There is currently a 4-4 court split on the law’s constitutionality. Four of the justices, including the two appointed by Donald Trump, Neil Gorsuch and Brett Kavanaugh, are hostile to Obamacare. The other four, including Roberts, have supported it. If Barrett is confirmed and participates in the case, she would likely tip the balance, dooming Obamacare. That is the exact result Hawley sought as Missouri’s attorney general when he helped to initiate the pending lawsuit that is now pending before the high court. During his 2018 Senate campaign, Hawley claimed he was all for protecting people with preexisting conditions. However, his lawsuit is likely to be the death of their protection.

If Trump’s justices kill the Affordable Care Act, about 20 million Americans would lose their health coverage. Everyone with a preexisting medical condition would be at the tender mercies of insurance companies as to whether they can get coverage or how much extra they would have to pay for it, and millions of low-income folks may become ineligible for Medicaid. The benefits available under insurance policies would dwindle. The entire medical system would be thrown into turmoil, and the economy with it.

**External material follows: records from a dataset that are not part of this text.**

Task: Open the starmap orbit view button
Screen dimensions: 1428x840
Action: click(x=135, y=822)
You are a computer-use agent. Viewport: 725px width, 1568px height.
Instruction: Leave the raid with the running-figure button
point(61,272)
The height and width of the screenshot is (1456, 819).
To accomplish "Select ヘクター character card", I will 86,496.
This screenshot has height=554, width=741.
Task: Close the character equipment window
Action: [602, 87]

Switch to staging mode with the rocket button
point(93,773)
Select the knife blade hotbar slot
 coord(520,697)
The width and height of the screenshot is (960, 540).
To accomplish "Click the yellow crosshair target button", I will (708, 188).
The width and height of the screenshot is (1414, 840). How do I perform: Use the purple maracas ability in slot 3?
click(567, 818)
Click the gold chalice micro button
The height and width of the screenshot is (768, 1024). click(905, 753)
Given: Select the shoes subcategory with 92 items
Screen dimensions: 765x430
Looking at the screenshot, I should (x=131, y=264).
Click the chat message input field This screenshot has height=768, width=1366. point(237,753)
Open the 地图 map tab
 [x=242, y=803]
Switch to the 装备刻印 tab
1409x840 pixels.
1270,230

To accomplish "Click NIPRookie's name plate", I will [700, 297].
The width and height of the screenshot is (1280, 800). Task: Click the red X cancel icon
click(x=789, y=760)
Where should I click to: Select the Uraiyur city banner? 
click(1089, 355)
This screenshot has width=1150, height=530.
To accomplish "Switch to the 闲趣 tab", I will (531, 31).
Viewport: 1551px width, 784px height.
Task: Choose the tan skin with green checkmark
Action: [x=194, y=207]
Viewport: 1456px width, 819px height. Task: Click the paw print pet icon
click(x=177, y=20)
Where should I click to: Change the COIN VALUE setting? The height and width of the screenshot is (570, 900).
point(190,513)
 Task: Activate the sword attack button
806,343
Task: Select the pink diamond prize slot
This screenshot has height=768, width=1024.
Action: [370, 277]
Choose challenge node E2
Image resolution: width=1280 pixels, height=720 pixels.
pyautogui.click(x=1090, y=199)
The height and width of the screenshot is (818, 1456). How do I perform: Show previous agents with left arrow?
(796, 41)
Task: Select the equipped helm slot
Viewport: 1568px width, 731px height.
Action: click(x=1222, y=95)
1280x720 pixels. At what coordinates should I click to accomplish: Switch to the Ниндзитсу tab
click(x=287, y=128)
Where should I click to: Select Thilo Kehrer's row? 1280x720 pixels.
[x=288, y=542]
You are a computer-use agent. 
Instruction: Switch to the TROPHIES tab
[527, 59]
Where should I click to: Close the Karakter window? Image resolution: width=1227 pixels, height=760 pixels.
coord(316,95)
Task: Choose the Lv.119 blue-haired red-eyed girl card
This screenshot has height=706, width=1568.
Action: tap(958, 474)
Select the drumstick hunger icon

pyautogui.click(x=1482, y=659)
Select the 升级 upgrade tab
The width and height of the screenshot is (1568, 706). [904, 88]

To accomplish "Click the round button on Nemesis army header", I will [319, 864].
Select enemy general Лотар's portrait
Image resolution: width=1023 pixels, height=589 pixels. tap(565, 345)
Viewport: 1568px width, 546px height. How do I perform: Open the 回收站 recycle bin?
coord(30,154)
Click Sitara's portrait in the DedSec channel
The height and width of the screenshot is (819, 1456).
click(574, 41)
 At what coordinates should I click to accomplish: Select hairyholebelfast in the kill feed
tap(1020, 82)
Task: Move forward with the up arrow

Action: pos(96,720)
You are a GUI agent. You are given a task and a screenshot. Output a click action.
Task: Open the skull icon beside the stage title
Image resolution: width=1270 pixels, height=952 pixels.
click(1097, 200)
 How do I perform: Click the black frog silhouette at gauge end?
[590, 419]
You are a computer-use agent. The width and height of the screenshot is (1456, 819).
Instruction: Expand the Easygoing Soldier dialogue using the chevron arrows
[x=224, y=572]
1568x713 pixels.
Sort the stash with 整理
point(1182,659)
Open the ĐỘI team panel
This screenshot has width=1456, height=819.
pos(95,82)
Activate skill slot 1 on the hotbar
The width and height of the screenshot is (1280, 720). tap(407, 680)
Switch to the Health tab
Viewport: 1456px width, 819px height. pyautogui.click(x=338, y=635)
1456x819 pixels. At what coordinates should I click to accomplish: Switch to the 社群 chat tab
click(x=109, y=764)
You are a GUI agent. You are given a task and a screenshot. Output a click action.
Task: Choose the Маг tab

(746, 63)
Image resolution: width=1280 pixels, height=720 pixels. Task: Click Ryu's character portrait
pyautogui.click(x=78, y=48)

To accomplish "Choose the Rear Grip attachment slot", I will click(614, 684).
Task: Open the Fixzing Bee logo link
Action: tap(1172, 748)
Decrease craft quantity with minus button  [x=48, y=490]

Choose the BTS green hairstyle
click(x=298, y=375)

Substantial effects would be felt in Missouri. In addition to depriving well over a million Missourians of protection for their preexisting conditions, 166,000 Missourians would lose their Obamacare subsidies, and the 230,000 who became eligible for Medicaid coverage as a result of this year’s Medicaid expansion vote would see their hope of medical care disappear.

Hawley created both of these problems for himself. Even though Barrett does not cross the high bar he set for his confirmation vote, she now seems to have it. And if he does vote to confirm, he would likely be voting to kill the preexisting-condition protection people have had during the last 10 years under Obamacare. The instrument that would eliminate that protection is the lawsuit Hawley filed during his attorney general days — an interesting twist of fate.

Jim Jones is a Vietnam combat veteran, former Republican Idaho attorney general and retired Idaho Supreme Court Justice.